L’autore di questo intervento è pubblico ministero presso il Tribunale di Milano e componente del comitato scientifico “Lo Strappo. Quattro chiacchiere sul crimine”.
Quanto coraggio ci vuole ad incontrare se stessi, quando tutto questo deve passare attraverso l’incontro con un altro che ci ha ammazzato l’esistenza? Credo di aver iniziato a pormi questa domanda solo 8 anni fa, accompagnando Marisa Fiorani, madre di Marcella di Levrano, uccisa dalla Sacra Corona Unita, ad un incontro al carcere di Opera con alcuni detenuti del Gruppo della Trasgressione, un tempo appartenenti alla criminalità mafiosa. Prima, nella mia testa, abitava solo il ricordo di poche parole che un ragazzo mi confidò – in un campo profughi a Novo Mesto quando entrambi avevamo 22 anni – per cercare di spiegarmi cosa avesse provato ad uccidere un proprio simile. Avevo del resto affrontato tutto il percorso universitario incentrando la mia attenzione esclusivamente sul reo. E anche durante la tesi di laurea quello che mi aveva più appassionato, nella mia indagine presso il Tribunale per i Minorenni, era il dilemma di optare tra una giustizia rigorosamente punitiva, e pertanto definita paternalistica, e una che – in quanto più remissiva – era più simile ai tratti materni. Avevo scelto di arruolarmi tra i fautori della prima tesi, salvo iniziare a ricredermi grazie a due eventi che come una benedizione hanno segnato profondamente la mia esperienza di vita: essere diventato padre e aver iniziato a camminare a fianco dei familiari delle vittime della criminalità organizzata.
Sono giganti, questi ultimi, ai quali la vita ha lasciato in pegno un macigno di dolore grande come una montagna. C’è stato un tempo, diverso per ciascuno di loro, durante il quale l’incontro con frammenti illuminati della Chiesa e della società civile ha offerto l’occasione per ricevere in dono scarponi e corde. Ma loro, quei doni, li hanno utilizzati non tanto per arrivare in cima alla montagna quanto per calarsi, ancora più in profondità, in quello che Dostoevskij definirebbe il sottosuolo dentro ciascuno di noi. Come Margherita Asta, che proprio in un passaggio del nostro documentario “Lo Strappo. Quattro chiacchiere sul crimine” identifica l’esatto momento in cui ha iniziato a dare un senso alla morte dei suoi due fratelli gemelli: alla prima udienza del processo ai mandanti della strage di Pizzolungo, quando decise di ritrovare i tratti dei loro volti, sia pure trasfigurati, dentro lo squallore di un album fotografico.
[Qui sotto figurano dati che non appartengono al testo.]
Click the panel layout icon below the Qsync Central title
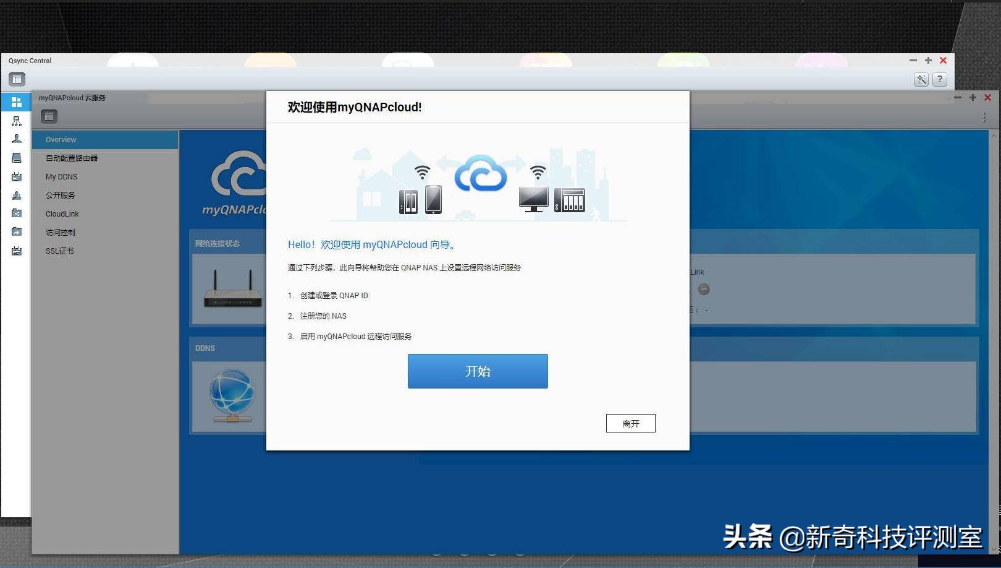coord(16,79)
E proprio quel momento l’ha portata poi a voler incrociare anche il volto di chi, quei fratelli insieme a sua madre, aveva annientato per sempre.
Il coraggio delle donne non è quello di affrontare il nemico in un campo di battaglia. Prende forma, quel coraggio, con Daniela Marcone quando supera gli orizzonti di un dolore strettamente personale e indicare con forza la necessità di costruire una memoria collettiva delle vittime delle mafie pugliesi. Passa, il coraggio delle donne, da Agnese Moro, quando rilegge il referto dell’autopsia eseguita sul corpo di suo padre per essere certa di non averne tradito la memoria andando ad incontrare chi aveva contribuito ad ucciderlo. Porta dentro di sé, il coraggio delle donne, il dono dell’accoglienza, capace – per loro stessa natura – di generare altra vita. È interessante che Paolo Setti Carraro abbia paragonato la sua esperienza di familiare di vittima di reato, attivo nei percorsi trattamentali in carcere, all’attività di una ostetrica che aiuta a far nascere l’uomo dentro un criminale. Prendendolo per mano. La giustizia riparativa ha bisogno delle mani di Marisa, Margherita, Daniela, Agnese e di tutte le altre donne che hanno tratto ispirazione dal loro coraggio. Ma ha bisogno anche delle mani di Paolo e di tutti gli altri uomini che hanno deciso di scongelare il proprio dolore per provare a farne qualcosa di diverso. La giustizia riparativa ha bisogno che le nostre mani si uniscano: per accompagnare quella danza – come nel quadro di Matisse – affinché sia in grado di restituire un poco di senso a tutto questo sangue versato e, come in una trasfusione vitale, generare esperienze di pace.